*** Extracted material ***

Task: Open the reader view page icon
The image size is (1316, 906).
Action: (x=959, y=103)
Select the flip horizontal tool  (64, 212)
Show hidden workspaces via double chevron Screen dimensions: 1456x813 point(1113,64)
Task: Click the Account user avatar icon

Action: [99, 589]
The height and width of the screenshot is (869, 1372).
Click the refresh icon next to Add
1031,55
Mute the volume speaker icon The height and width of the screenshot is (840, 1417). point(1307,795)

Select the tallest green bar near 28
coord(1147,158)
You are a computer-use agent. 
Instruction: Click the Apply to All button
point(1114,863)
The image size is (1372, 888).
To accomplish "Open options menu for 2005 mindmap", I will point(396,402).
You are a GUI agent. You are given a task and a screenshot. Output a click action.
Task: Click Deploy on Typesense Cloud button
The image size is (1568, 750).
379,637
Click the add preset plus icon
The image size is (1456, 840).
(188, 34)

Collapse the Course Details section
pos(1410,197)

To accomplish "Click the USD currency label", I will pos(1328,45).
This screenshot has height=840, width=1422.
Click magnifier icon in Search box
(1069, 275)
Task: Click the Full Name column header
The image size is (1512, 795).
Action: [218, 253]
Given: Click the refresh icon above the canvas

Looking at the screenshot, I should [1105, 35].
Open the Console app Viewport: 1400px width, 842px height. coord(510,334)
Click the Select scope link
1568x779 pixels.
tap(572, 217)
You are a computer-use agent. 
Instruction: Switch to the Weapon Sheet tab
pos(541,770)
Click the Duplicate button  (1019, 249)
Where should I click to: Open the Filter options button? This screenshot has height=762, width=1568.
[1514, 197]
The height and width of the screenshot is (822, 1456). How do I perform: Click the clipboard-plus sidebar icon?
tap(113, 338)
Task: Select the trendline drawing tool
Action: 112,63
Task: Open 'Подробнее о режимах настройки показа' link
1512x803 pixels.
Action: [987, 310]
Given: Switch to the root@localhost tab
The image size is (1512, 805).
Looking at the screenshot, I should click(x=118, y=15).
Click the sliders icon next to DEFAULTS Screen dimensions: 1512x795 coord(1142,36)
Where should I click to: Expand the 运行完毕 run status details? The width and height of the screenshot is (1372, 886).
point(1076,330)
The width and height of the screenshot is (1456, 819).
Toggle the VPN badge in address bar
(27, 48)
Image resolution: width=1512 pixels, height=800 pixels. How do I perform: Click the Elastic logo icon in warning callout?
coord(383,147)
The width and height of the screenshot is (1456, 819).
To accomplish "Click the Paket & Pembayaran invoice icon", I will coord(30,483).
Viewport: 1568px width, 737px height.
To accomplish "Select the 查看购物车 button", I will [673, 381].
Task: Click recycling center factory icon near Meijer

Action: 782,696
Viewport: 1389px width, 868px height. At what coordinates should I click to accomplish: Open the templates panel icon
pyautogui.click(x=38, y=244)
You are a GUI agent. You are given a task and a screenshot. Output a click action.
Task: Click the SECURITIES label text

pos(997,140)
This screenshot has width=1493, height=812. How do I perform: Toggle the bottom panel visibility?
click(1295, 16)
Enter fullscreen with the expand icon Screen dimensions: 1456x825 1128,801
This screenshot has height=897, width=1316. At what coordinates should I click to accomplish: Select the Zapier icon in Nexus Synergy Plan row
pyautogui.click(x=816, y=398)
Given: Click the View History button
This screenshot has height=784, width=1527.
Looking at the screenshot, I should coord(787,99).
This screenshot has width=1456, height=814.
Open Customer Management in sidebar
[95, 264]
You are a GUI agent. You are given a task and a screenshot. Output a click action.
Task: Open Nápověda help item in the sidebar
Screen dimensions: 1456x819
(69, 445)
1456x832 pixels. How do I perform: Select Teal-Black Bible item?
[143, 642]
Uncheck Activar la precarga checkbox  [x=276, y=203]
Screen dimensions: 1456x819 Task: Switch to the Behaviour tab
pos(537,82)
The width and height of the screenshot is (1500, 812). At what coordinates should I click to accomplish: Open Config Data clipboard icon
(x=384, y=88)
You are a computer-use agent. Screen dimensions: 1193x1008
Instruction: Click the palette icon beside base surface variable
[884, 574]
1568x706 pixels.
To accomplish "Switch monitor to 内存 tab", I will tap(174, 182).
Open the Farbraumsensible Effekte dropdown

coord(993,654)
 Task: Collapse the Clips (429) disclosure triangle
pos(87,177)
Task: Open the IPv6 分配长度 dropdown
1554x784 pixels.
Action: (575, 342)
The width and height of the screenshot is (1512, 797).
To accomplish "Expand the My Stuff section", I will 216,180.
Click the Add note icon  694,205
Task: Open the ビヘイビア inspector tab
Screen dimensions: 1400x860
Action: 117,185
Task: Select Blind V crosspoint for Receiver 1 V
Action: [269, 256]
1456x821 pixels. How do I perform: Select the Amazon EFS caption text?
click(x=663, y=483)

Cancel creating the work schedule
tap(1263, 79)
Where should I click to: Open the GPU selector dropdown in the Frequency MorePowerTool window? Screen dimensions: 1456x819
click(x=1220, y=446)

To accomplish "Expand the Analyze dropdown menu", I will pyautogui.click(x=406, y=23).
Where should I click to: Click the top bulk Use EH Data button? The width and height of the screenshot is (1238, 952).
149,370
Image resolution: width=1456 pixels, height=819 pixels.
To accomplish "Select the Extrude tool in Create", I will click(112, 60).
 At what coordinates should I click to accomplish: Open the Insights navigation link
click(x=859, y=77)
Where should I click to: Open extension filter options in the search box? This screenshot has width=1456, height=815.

*** End of Extracted material ***

### [Task directions]
Word for word, repeat each line of the listing.

### [Task result]
Task: Open the reader view page icon
The image size is (1316, 906).
Action: (x=959, y=103)
Select the flip horizontal tool  (64, 212)
Show hidden workspaces via double chevron Screen dimensions: 1456x813 point(1113,64)
Task: Click the Account user avatar icon

Action: [99, 589]
The height and width of the screenshot is (869, 1372).
Click the refresh icon next to Add
1031,55
Mute the volume speaker icon The height and width of the screenshot is (840, 1417). point(1307,795)

Select the tallest green bar near 28
coord(1147,158)
You are a computer-use agent. 
Instruction: Click the Apply to All button
point(1114,863)
The image size is (1372, 888).
To accomplish "Open options menu for 2005 mindmap", I will point(396,402).
You are a GUI agent. You are given a task and a screenshot. Output a click action.
Task: Click Deploy on Typesense Cloud button
The image size is (1568, 750).
379,637
Click the add preset plus icon
The image size is (1456, 840).
(188, 34)

Collapse the Course Details section
pos(1410,197)

To accomplish "Click the USD currency label", I will pos(1328,45).
This screenshot has height=840, width=1422.
Click magnifier icon in Search box
(1069, 275)
Task: Click the Full Name column header
The image size is (1512, 795).
Action: [218, 253]
Given: Click the refresh icon above the canvas

Looking at the screenshot, I should [1105, 35].
Open the Console app Viewport: 1400px width, 842px height. coord(510,334)
Click the Select scope link
1568x779 pixels.
tap(572, 217)
You are a computer-use agent. 
Instruction: Switch to the Weapon Sheet tab
pos(541,770)
Click the Duplicate button  (1019, 249)
Where should I click to: Open the Filter options button? This screenshot has height=762, width=1568.
[1514, 197]
The height and width of the screenshot is (822, 1456). How do I perform: Click the clipboard-plus sidebar icon?
tap(113, 338)
Task: Select the trendline drawing tool
Action: 112,63
Task: Open 'Подробнее о режимах настройки показа' link
1512x803 pixels.
Action: [987, 310]
Given: Switch to the root@localhost tab
The image size is (1512, 805).
Looking at the screenshot, I should click(x=118, y=15).
Click the sliders icon next to DEFAULTS Screen dimensions: 1512x795 coord(1142,36)
Where should I click to: Expand the 运行完毕 run status details? The width and height of the screenshot is (1372, 886).
point(1076,330)
The width and height of the screenshot is (1456, 819).
Toggle the VPN badge in address bar
(27, 48)
Image resolution: width=1512 pixels, height=800 pixels. How do I perform: Click the Elastic logo icon in warning callout?
coord(383,147)
The width and height of the screenshot is (1456, 819).
To accomplish "Click the Paket & Pembayaran invoice icon", I will coord(30,483).
Viewport: 1568px width, 737px height.
To accomplish "Select the 查看购物车 button", I will [673, 381].
Task: Click recycling center factory icon near Meijer

Action: 782,696
Viewport: 1389px width, 868px height. At what coordinates should I click to accomplish: Open the templates panel icon
pyautogui.click(x=38, y=244)
You are a GUI agent. You are given a task and a screenshot. Output a click action.
Task: Click the SECURITIES label text

pos(997,140)
This screenshot has width=1493, height=812. How do I perform: Toggle the bottom panel visibility?
click(1295, 16)
Enter fullscreen with the expand icon Screen dimensions: 1456x825 1128,801
This screenshot has height=897, width=1316. At what coordinates should I click to accomplish: Select the Zapier icon in Nexus Synergy Plan row
pyautogui.click(x=816, y=398)
Given: Click the View History button
This screenshot has height=784, width=1527.
Looking at the screenshot, I should coord(787,99).
This screenshot has width=1456, height=814.
Open Customer Management in sidebar
[95, 264]
You are a GUI agent. You are given a task and a screenshot. Output a click action.
Task: Open Nápověda help item in the sidebar
Screen dimensions: 1456x819
(69, 445)
1456x832 pixels. How do I perform: Select Teal-Black Bible item?
[143, 642]
Uncheck Activar la precarga checkbox  [x=276, y=203]
Screen dimensions: 1456x819 Task: Switch to the Behaviour tab
pos(537,82)
The width and height of the screenshot is (1500, 812). At what coordinates should I click to accomplish: Open Config Data clipboard icon
(x=384, y=88)
You are a computer-use agent. Screen dimensions: 1193x1008
Instruction: Click the palette icon beside base surface variable
[884, 574]
1568x706 pixels.
To accomplish "Switch monitor to 内存 tab", I will tap(174, 182).
Open the Farbraumsensible Effekte dropdown

coord(993,654)
 Task: Collapse the Clips (429) disclosure triangle
pos(87,177)
Task: Open the IPv6 分配长度 dropdown
1554x784 pixels.
Action: (575, 342)
The width and height of the screenshot is (1512, 797).
To accomplish "Expand the My Stuff section", I will 216,180.
Click the Add note icon  694,205
Task: Open the ビヘイビア inspector tab
Screen dimensions: 1400x860
Action: 117,185
Task: Select Blind V crosspoint for Receiver 1 V
Action: [269, 256]
1456x821 pixels. How do I perform: Select the Amazon EFS caption text?
click(x=663, y=483)

Cancel creating the work schedule
tap(1263, 79)
Where should I click to: Open the GPU selector dropdown in the Frequency MorePowerTool window? Screen dimensions: 1456x819
click(x=1220, y=446)

To accomplish "Expand the Analyze dropdown menu", I will pyautogui.click(x=406, y=23).
Where should I click to: Click the top bulk Use EH Data button? The width and height of the screenshot is (1238, 952).
149,370
Image resolution: width=1456 pixels, height=819 pixels.
To accomplish "Select the Extrude tool in Create", I will click(112, 60).
 At what coordinates should I click to accomplish: Open the Insights navigation link
click(x=859, y=77)
Where should I click to: Open extension filter options in the search box? This screenshot has width=1456, height=815.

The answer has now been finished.